I have a dream today!”
Billy Graham may be the greatest American evangelist of recent generations. I make no apology for quoting him so often. He said, “Tragically, too often in the past evangelical Christians have turned a blind eye to racism or have been willing to stand aside while others take the lead in racial reconciliation, saying it was not our responsibility. (I admit I share in that blame.)” (Graham, 2018)
Reverend Graham is not alive for me to ask, but when he said “others” took the “lead in racial reconciliation” I believe in his lifetime he meant people like Dr. King. I have already stated that Pastor Seymour at Azusa should be considered as one who tried to lead racial reconciliation in America in 1906. Just to be clear, I’m not asserting that it takes a black man to lead racial reconciliation. In fact, I side with Reverend Graham to assert the opposite. It will take white evangelical leaders, who are currently “standing aside,” to step forward and model Graham’s example and “share in the blame” for considering racial reconciliation someone else’s “responsibility.”

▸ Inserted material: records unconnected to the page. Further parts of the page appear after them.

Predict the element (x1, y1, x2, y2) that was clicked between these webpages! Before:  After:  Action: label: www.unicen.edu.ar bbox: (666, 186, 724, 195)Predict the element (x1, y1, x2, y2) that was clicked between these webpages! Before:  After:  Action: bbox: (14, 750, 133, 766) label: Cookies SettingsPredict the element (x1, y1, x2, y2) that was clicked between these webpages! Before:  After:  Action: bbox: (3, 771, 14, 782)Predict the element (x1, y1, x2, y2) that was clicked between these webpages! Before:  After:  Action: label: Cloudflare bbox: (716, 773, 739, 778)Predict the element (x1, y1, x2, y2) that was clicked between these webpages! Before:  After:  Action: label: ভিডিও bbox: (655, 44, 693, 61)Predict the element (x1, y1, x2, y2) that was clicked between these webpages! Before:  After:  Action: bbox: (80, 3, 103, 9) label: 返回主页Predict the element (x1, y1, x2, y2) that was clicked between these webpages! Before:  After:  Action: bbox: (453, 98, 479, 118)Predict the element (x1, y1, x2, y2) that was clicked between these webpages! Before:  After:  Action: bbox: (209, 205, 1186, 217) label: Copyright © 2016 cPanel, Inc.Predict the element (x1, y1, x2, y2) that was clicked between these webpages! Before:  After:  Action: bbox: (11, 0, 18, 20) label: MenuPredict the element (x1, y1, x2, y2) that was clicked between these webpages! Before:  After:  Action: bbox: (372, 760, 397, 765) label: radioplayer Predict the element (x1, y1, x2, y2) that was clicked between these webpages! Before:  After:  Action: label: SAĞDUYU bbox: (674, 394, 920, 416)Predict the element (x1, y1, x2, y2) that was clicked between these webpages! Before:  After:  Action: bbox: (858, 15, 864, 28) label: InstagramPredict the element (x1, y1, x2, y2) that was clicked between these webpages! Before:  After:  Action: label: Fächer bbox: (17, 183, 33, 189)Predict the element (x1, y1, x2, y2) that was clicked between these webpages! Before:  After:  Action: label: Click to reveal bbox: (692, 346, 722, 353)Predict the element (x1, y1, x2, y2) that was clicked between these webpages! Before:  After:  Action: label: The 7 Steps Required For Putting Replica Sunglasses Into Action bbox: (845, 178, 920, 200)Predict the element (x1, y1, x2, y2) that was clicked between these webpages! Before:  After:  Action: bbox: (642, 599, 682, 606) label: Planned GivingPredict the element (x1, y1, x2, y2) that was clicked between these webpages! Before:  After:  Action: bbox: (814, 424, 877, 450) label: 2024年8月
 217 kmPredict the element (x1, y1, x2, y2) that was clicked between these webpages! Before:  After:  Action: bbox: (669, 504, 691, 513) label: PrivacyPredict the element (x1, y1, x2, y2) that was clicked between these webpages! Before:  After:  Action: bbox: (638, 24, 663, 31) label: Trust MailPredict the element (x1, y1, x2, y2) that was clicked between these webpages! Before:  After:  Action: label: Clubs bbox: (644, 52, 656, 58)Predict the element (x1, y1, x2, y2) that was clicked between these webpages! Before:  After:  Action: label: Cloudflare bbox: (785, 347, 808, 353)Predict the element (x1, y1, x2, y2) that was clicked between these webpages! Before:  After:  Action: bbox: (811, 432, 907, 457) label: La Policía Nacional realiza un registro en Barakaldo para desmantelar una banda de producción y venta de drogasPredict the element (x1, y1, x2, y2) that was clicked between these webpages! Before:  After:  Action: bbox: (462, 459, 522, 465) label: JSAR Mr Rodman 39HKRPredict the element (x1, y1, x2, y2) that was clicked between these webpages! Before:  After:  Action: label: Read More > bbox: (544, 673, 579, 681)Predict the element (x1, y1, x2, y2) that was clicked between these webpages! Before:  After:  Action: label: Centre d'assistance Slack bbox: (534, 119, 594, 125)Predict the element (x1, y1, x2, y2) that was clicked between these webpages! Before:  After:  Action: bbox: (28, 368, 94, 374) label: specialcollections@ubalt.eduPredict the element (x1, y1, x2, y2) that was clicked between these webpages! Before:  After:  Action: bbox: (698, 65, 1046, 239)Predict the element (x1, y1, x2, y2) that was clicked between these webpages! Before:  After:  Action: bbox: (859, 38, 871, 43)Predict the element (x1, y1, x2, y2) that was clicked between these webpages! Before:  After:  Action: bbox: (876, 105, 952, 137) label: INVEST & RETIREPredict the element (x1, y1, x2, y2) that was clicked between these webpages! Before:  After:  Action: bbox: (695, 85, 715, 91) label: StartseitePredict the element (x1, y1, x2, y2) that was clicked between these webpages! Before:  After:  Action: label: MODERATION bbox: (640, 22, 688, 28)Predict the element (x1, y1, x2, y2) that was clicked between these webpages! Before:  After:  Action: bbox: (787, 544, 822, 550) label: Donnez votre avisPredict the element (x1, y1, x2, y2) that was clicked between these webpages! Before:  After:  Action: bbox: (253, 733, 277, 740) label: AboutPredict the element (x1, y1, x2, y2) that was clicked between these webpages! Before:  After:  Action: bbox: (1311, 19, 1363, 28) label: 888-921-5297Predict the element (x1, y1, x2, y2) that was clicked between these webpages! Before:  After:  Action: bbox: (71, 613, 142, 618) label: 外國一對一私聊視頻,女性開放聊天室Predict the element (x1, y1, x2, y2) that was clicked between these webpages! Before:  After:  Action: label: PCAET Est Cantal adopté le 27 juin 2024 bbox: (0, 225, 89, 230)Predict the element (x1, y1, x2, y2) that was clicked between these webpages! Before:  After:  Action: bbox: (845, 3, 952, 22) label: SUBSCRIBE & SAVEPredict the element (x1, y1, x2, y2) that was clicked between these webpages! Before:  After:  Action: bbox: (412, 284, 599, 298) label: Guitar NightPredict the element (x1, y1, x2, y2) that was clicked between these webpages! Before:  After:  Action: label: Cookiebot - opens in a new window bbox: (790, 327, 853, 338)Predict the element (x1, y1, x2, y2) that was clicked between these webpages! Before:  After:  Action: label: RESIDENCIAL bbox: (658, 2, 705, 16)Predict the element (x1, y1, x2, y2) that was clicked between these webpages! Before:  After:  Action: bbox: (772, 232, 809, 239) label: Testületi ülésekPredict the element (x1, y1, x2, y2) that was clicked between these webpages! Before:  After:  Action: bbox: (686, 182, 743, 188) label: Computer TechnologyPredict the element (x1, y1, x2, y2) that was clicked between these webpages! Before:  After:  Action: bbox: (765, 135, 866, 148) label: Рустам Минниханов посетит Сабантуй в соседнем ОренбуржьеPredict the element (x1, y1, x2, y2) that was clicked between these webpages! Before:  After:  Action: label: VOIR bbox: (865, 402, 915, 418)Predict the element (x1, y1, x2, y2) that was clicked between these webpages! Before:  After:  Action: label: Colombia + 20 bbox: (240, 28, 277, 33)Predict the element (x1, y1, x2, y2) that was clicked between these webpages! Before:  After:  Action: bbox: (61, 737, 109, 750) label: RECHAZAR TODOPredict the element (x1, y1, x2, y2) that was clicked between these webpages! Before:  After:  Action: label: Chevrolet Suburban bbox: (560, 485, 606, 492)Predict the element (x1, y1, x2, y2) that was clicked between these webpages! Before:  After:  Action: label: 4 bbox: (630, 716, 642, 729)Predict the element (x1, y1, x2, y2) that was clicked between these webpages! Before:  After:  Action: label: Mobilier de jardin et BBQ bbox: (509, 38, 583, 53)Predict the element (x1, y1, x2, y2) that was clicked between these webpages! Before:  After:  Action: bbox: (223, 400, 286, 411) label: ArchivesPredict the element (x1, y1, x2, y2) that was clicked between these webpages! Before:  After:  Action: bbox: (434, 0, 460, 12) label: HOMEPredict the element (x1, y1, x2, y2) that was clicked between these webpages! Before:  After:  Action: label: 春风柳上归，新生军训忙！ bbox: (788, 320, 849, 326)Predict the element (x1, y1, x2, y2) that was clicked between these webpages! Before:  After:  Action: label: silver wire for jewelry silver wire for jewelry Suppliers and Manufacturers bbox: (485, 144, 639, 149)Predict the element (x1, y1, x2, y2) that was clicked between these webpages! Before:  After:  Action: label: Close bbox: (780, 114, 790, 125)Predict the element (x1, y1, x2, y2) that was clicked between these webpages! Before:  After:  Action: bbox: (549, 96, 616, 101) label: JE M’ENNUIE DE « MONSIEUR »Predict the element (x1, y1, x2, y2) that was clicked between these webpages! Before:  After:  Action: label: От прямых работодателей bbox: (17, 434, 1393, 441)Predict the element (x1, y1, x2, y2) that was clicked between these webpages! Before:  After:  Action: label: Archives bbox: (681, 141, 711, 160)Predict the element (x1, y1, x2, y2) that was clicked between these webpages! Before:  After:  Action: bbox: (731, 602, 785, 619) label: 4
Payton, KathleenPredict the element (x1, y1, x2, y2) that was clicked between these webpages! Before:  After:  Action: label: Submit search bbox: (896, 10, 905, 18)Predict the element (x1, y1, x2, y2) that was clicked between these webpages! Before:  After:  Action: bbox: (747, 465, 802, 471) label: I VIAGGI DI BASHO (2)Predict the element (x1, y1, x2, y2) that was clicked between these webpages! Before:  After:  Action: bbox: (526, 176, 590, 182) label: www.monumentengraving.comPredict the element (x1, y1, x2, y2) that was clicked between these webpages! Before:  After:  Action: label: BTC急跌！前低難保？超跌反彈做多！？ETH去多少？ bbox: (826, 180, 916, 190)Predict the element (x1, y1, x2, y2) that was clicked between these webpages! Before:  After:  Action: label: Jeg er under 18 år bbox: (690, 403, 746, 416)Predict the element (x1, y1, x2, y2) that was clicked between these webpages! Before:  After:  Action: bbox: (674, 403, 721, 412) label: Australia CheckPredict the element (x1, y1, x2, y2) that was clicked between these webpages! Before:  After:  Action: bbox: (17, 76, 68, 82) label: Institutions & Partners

I believe racial reconciliation in America is God’s agenda item; it’s a priority of His. I believe that the revival at Azusa was God’s initiative. The unity among races in the Spirit that was modeled there is something that He wants to continue to model but not just in church. We cannot have amazing multi-ethnic, spirit-filled worship in church and then go back into a society dominated by racism and inequality. That’s the next-level message of racial unity that Dr. King lost his life preaching about. Though he died, that message still rings out louder than the bullet that took his life.
We cannot allow our politics to have a greater priority than God’s desire to have racial unity in America. We cannot allow the word of a man, of a politician, or even a preacher to be greater than the principles of God, the Word of God. We must come back to our “first love.”
I repeat what Reverend Graham said about repentance as it pertains to the Church and racial reconciliation: “Our consciences should be stirred to repentance by how far we have fallen short of what God asks us to be as his agents of reconciliation.”
In MGA Vol I, I said, “I believe God has given America a mantle of leadership. I believe that God has created our melting pot to serve as an example to the world.” In addition, I said that “I believed that the Lord would raise up new national Christian leaders if the current leaders were unable to keep the body of Christ from failing the same tests on unity and race that previous generations have failed. I said that I believe that this failure would result in the mantle of our nation’s Christian leadership passing onto others. I believe we are on the very threshold of this now.” (Thompson, Vol I)
I saw an interesting quote in the Washington Post that shared similar sentiments:
“White evangelicals have become, in essence, an offshore island, one whose inhabitants are slowly but steadily distancing themselves from the American mainland. The fading Island of White Evangelica will, eventually, lose its influence over America.” (Milbank, 2020)
To lose the influence of “white evangelica” would be a tragedy and would not accomplish God’s vision for a new Babel, filled with multi-ethnic people, of every race and hue, who acknowledge God. It’s a tragedy we can avoid, but only if we come back to our first love.